The cottonwood is only one of Krause's greatest hits. If he had a radio show along the lines of Casey Kasem's American Top 40, he could fill it not with Backstreet Boys but with Mono Lake spade-foot toads and the singing sand dunes of Death Valley. Krause is among the world's experts at recording the sounds nature makes, when mankind lets nature get a word in edgewise.

Krause, a young-looking 60, is noticeably soft-spoken - perhaps the result of spending hours holding microphones up to insect larvae. He lives with his wife, Katherine, in Sonoma County, California, in a hillside house built of rammed earth. "Earth walls don't oscillate the way normal construction does," Krause explains.
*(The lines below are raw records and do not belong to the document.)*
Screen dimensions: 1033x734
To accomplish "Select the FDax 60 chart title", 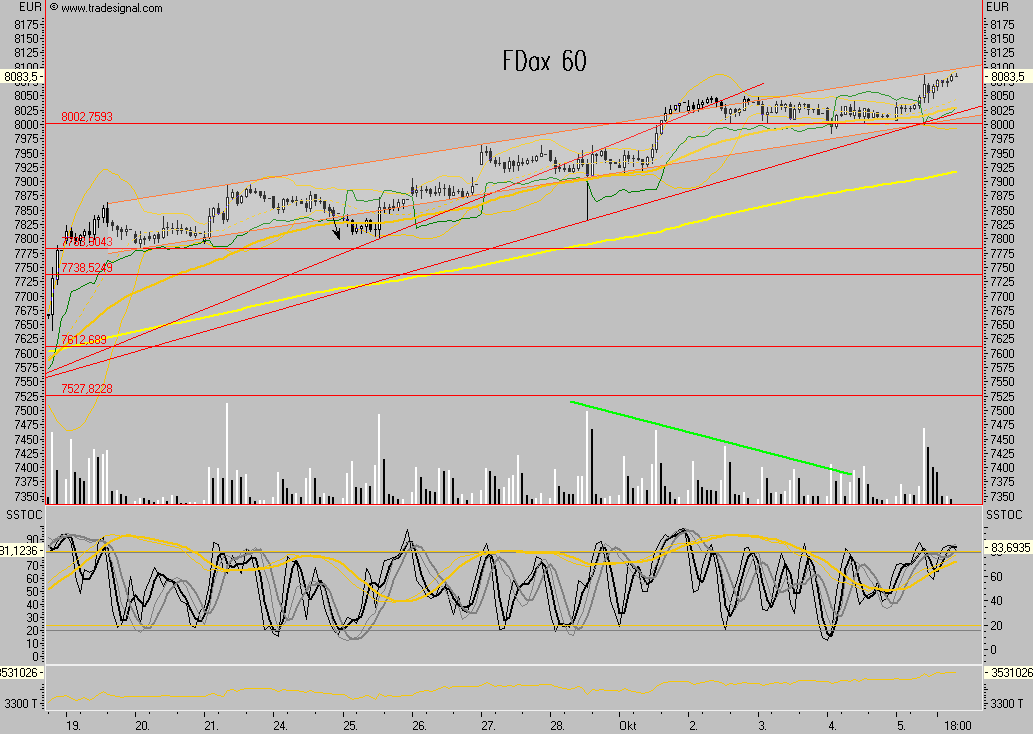I will point(544,62).
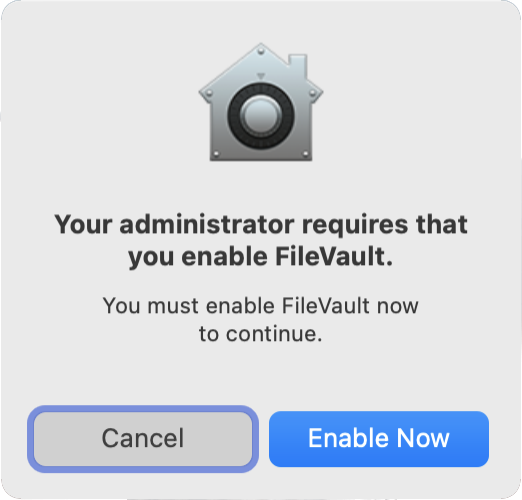Click the roof peak of the vault house icon
522x500 pixels.
tap(261, 49)
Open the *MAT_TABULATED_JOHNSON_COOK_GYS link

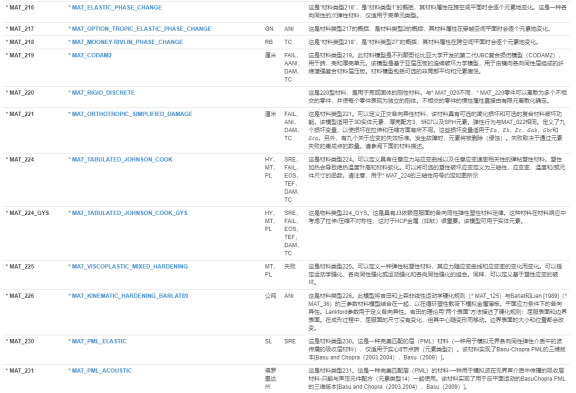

The earthen house, his series of compact discs with titles like Ocean Dreams - Krause's life and work possess a certain soothing New Age aura. But the path to his present life was noisily circuitous. In the '60s he was an aspiring folk singer who shared stages with the Weavers. By the 1970s he was a studio musician in Los Angeles, coping with the egos and deteriorated septums of that life-in-the-fast-lane era of pop music history. "It was a very exciting time," Krause says. "There was a lot of money to be spent on talented people. But the industry was too drug dependent."

Still, out of this chaos, something lasting emerged. The gifted, eccentric musician Van Dyke Parks wanted to produce a record that incorporated natural sounds. He sent Krause into the redwood groves of Muir Woods, north of San Francisco. The results were disastrous. The season - late fall - was wrong for bird calls; Krause was not adept with his microphones. He brought back nothing. And yet he was hooked.

Krause takes me to his recording studio. It was built to resemble the rammed-earth house and has a certain womblike quality. After the Muir Woods debacle, he explains, he trained himself in recording techniques and also in becoming comfortable with the wilderness. "I grew up in the city," he says, "in a family terrified of the environment. A poodle was a wild animal. There wasn't anything I wasn't afraid of. I had to get over that fear."

He must have done so. In the years since, Krause has recorded bullhead whales in Alaska, sawing a hole in Arctic Sea ice, then pushing a hydrophone into the water. He has recorded gorillas in Rwanda. He believes he has amassed the world's largest private library of natural sounds, animal cries and whispers, which can be heard on his compact discs, in motion picture sound tracks, and in natural history museums. If you walk into an exhibit on, say, frogs, there is a good chance Krause supplied the croaking.

The trouble is, says Krause, nature's symphonies are being drowned out by manmade din. "It used to take me 10 to 15 hours to record one hour of useful material," he says. "Now it takes me 2,000." Even in remote regions, it has become nearly impossible to hear nature uninterrupted. "I get all sorts of noise. Chain saws. Snowmobiles. Aircraft."

Krause puts on another tape. We hear an enormous gong: an Aleutian walrus exhaling through his air sac. Another tape begins. The room fills with sinister hissing. "A desert tortoise," Krause says.

"Our problem," he continues, "is that sound is not important to our culture. We know our world from the visual, not from the other senses. I had to be taught other ways of understanding."

When it's time to go, I head outside into a sunny afternoon. I hear nothing special: distant traffic, the drone of a light plane. I concentrate. The breeze sifting through live oaks is the sound of rustling sheets. A scrub jay's squawk is the bark of a drill instructor. I listen as if I'd been wearing earplugs all my life and had only now removed them.